I spent Christmas in New Jersey with the in-laws, who live in Lambertville, right on a bike path that runs along the Delaware river on both the Pennsylvania and New Jersey side for 30 miles. One day, the family decides to go into New York but I decide to take a bike ride instead, as the weather was nice and I hadn't been on this ride before.
I borrowed my brother-in-law's inexpensive bike with knobby tires and went down the road. The bike was not well maintained but seemed functional, with the exception of an odd thump in the left pedal/crank that seemed random. I checked it out but didn't see anything obviously wrong so continued on.
At the north end of the path (French Town), I crossed over into Pennsylvania and started back home down the path on the other side.

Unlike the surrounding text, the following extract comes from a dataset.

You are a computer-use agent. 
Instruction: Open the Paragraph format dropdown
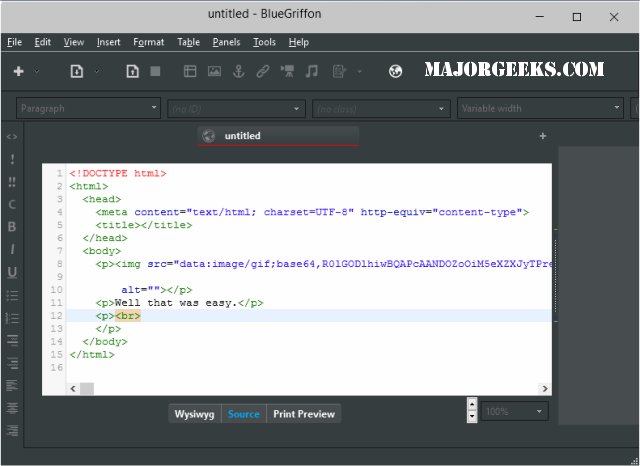click(88, 108)
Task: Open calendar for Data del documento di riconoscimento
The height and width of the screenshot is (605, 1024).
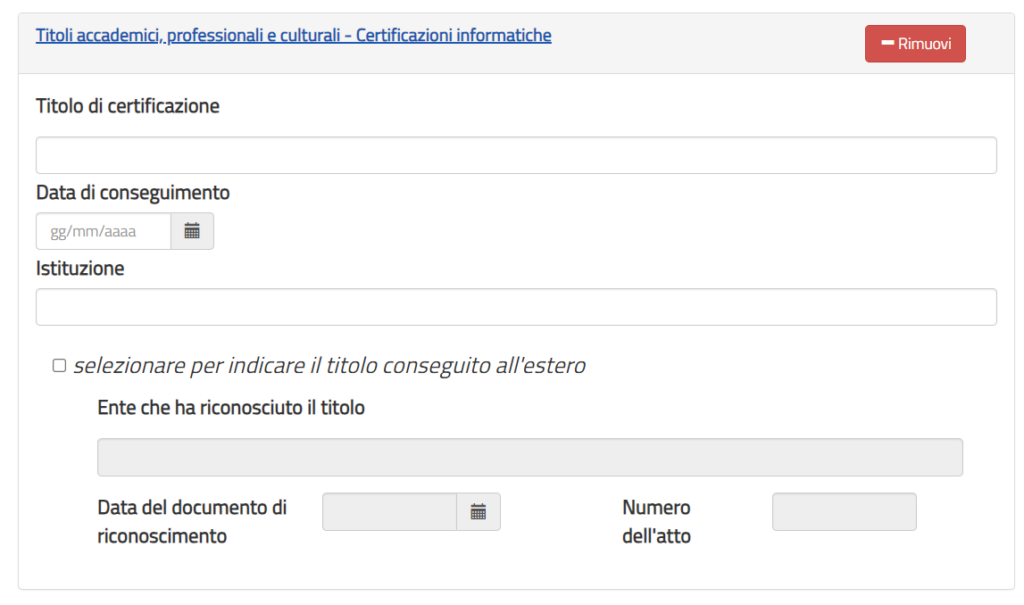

About 1 mile down the path, the left pedal simply falls off. After examining the pedal, it becomes clear that whoever put on that pedal didn't know that left-hand pedals are reverse threaded and forced the (steel) pedal into the (aluminum) crank cross-threaded.

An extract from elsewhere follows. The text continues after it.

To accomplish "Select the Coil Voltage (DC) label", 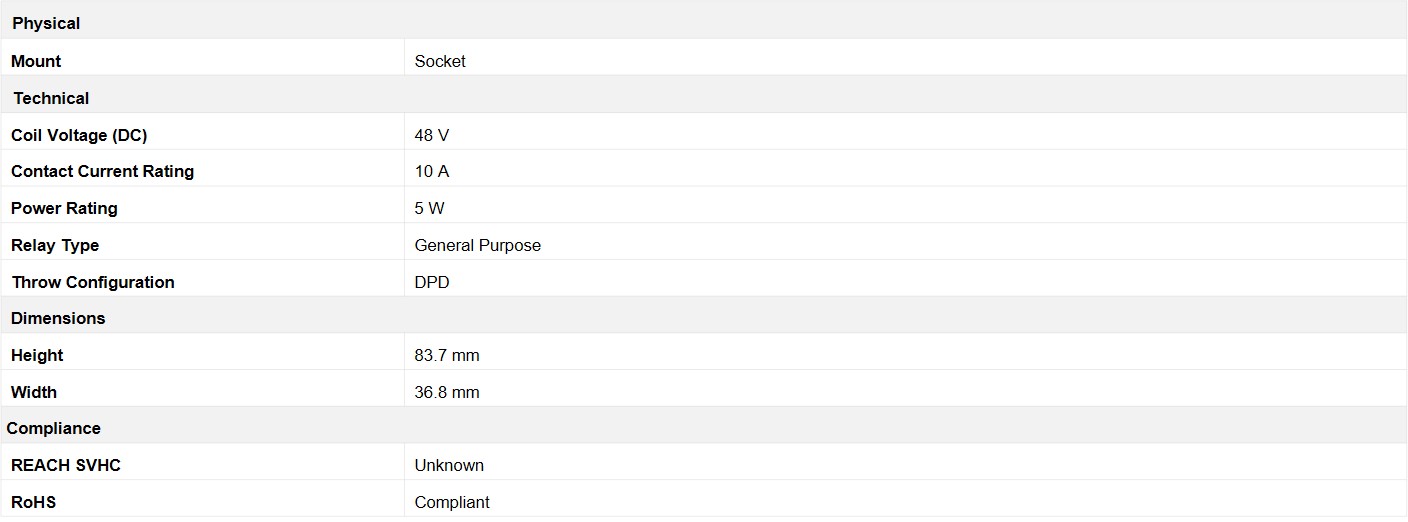I will click(x=79, y=135).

I wasn't sure what to do. I started walking but I was 14 miles from home and it was already in the later afternoon. I found a piece of nylon rope, tied my right foot to the remaining pedal but still couldn't ride the bike without pushing down on the left-side crank arm. While it was awkward and uncomfortable, I was able to ride the bike slowly.
It turns out Pennsylvania didn't maintain the trail and it got so bad that even walking the bike was hard. Ten miles from the turn around point, there was the first bridge crossing the Delaware back into New Jersey. I figured I could get to the nearest town, call a taxi, and get both me and the bike home before it got dark. In the nearest town (3 miles from the bridge), I discovered that they don't have taxis in that part of New Jersey. However, the owner of the inn where I asked, offered to drive me the 4 miles to my in-laws house. It was dark when I finally got back to the house.
While this wasn't a tour, it sure had that feeling of being on my own, in the middle of nowhere, depending on the kindness of people you meet on the side of the road.